Daniel Cazés
¿Y si la ciudadanía hubiera decidido?

Este jueves, en el canal 11 se supo que con la reforma al Cofipe todo iba bien, que el desacuerdo básico entre los partidos era por el monto del subsidio que pretendía el PRI, y que eso podría arreglarse en unas horas. No había que dudar de que así era cuando lo aseguran quienes sí saben.

Pero la votación legislativa automática del partido prácticamente único tampoco permitió equidad en el acceso a los medios, ni el establecimiento de acuerdos entre partidos para llevar a las elecciones candidatos comunes, además, los émulos de Madrazo quedarán, como él, siempre impunes (y quienes presenten evidencias contra ellos acabarán olvidándolas).

Los diferendos no fueron , pues, sencillos. La reforma electoral que iba a ser perfecta, definitiva, eterna, sólo resultó una adaptación más de lo ya existente para que el partido del Estado disponga de más dinero que nunca, para que con minoría de votos pueda seguir conservando la mayoría en las decisiones y comparta la sobrerrepresentación con sus socios de la única coalición permitida, para que sus personajes y sus emblemas tricolores (confundidos con los de la nación) predominen en la televisión. Y para que las justificaciones de todas las trácalas puedan volverse verdades mediante explicaciones repetidas mil veces, como sucedió con la integración prematura del nuevo IFE.

Es posible que todas las fracciones no priístas del Congreso critiquen que el gobierno y su PRI hayan abandonado, sólo por cuestión de pesos, los acuerdos previos. Pero finalmente el PRD, el PAN y el PT, votando contra los deseos oficiales, irán a las elecciones de 1997 con la ley impuesta por esa minoría convertida en mayoría gracias al dudoso principio de la gobernabilidad.

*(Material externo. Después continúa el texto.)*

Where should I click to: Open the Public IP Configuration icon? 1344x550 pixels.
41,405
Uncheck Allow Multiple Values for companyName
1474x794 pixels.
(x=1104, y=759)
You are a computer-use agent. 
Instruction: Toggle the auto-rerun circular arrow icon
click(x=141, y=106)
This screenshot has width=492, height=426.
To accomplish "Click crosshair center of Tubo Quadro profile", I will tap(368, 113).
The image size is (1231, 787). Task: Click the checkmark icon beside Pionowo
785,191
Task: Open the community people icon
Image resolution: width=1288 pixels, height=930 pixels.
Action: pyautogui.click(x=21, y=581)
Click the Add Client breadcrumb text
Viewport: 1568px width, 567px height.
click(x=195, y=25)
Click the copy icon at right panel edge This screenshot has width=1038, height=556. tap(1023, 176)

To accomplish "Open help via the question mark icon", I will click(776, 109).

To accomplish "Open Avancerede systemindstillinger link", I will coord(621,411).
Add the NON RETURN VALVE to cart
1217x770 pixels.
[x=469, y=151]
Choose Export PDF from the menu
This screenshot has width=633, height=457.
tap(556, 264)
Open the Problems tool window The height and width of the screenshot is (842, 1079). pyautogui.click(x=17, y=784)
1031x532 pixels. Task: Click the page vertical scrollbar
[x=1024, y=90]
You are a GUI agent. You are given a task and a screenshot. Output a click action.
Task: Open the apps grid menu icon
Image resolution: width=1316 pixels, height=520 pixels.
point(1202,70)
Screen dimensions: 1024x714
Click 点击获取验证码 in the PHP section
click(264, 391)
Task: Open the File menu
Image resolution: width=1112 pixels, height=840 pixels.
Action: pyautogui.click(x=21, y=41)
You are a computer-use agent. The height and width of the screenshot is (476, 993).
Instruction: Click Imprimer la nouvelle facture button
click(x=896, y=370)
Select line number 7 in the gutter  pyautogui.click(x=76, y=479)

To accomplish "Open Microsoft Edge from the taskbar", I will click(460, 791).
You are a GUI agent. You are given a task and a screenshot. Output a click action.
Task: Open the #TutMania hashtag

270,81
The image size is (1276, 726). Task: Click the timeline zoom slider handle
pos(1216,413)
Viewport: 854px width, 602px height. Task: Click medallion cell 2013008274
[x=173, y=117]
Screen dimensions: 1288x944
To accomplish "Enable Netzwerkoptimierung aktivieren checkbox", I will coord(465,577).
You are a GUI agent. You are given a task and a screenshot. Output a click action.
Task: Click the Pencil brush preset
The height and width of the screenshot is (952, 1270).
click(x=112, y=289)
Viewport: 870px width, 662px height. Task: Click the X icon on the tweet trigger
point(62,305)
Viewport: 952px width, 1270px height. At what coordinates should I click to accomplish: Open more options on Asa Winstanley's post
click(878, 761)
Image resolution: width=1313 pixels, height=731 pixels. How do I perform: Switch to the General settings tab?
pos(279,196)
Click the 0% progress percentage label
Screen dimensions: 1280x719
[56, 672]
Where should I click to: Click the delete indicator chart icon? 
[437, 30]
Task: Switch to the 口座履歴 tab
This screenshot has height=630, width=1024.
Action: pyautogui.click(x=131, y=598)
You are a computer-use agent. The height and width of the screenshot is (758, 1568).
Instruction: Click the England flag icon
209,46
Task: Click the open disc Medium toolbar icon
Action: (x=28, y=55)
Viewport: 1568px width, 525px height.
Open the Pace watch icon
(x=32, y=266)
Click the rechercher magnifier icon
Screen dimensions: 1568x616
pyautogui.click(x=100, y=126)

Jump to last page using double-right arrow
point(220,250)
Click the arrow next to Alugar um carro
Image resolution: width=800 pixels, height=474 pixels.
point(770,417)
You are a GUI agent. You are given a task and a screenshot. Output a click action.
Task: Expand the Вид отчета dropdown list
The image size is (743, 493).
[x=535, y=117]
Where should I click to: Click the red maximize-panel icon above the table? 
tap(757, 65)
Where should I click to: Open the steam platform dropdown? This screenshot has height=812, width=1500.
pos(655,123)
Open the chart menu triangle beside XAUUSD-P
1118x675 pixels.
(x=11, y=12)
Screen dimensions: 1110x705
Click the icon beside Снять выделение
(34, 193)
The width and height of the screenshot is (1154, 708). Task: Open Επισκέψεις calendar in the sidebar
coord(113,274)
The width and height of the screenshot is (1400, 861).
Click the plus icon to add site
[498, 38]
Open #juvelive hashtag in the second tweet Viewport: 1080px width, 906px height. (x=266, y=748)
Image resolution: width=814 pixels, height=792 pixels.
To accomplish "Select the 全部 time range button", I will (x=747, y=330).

Nada más lógico ni consecuente. Durante meses las cúpulas autonombradas opositoras negociaron con el Ejecutivo y su partido, a quienes conocen muy bien desde hace décadas. No puede ser que hayan descubierto repentinamente que al final sus interlocutores de Bucareli y Barcelona harían lo que les vino en gana.

Ni el PAN, si de veras las tiene, ni el PRD ni el PT llevarán su rabia y su repudio hasta abandonar las cámaras para rechazar lo que llaman inadmisible, ni cancelarán su búsqueda de curules y otras prerrogativas abandonando el proceso de 1997 y llamando a no votar: irán a las elecciones para compartir lo que les corresponda de lo que hoy califican de excesivo. Ese es el negocio de la política; nadie espera que quienes lo practican actúen con ética que no sea de negociantes.

Porque si alguna vez hubieran estado en una disposición diferente, al menos habrían propuesto que fuera la ciudadanía la que decidiera qué ley electoral desea para iniciar por fin la tan pospuesta transición a la democracia. Es decir, la oposición no se habría sometido a la cancelación del plebiscito y del referéndum como formas democráticas de participación ciudadana en el campo de la política que le ha sido vedado a quienes debieran decidir.

El IFE, que esperó la decisión del PRI, no habría propuesto consultar y escuchar la opinión de los electores. Ningún organismo político lo haría ni usaría su fortaleza en esa dirección. Además, quedaba poco tiempo que debía consagrarse a cuestiones más importantes que la expresión ciudadana, pasada por alto sin grandes problemas desde 1929.

¿Qué habría sucedido si todos los ciudadanos y todas las ciudadanas de este país hubiéramos expresado y resuelto en las urnas cuánto queremos que se gaste en cada uno de nuestros votos, cuántas horas diarias deseamos ver a los agentes del PRI en la tele, y si deseamos que la pluralidad política comience a construirse con compromisos electorales?

Es posible imaginar lo que habría sucedido. Quienes en nuestras estructuras de exclusión ciudadana tienen la última palabra, saben lo que podría suceder. Por eso, asociados con los oficiantes del ritual opositor, impedirán siempre que puedan cualquier injerencia ciudadana en lo que defienden como patrimonio exclusivo suyo.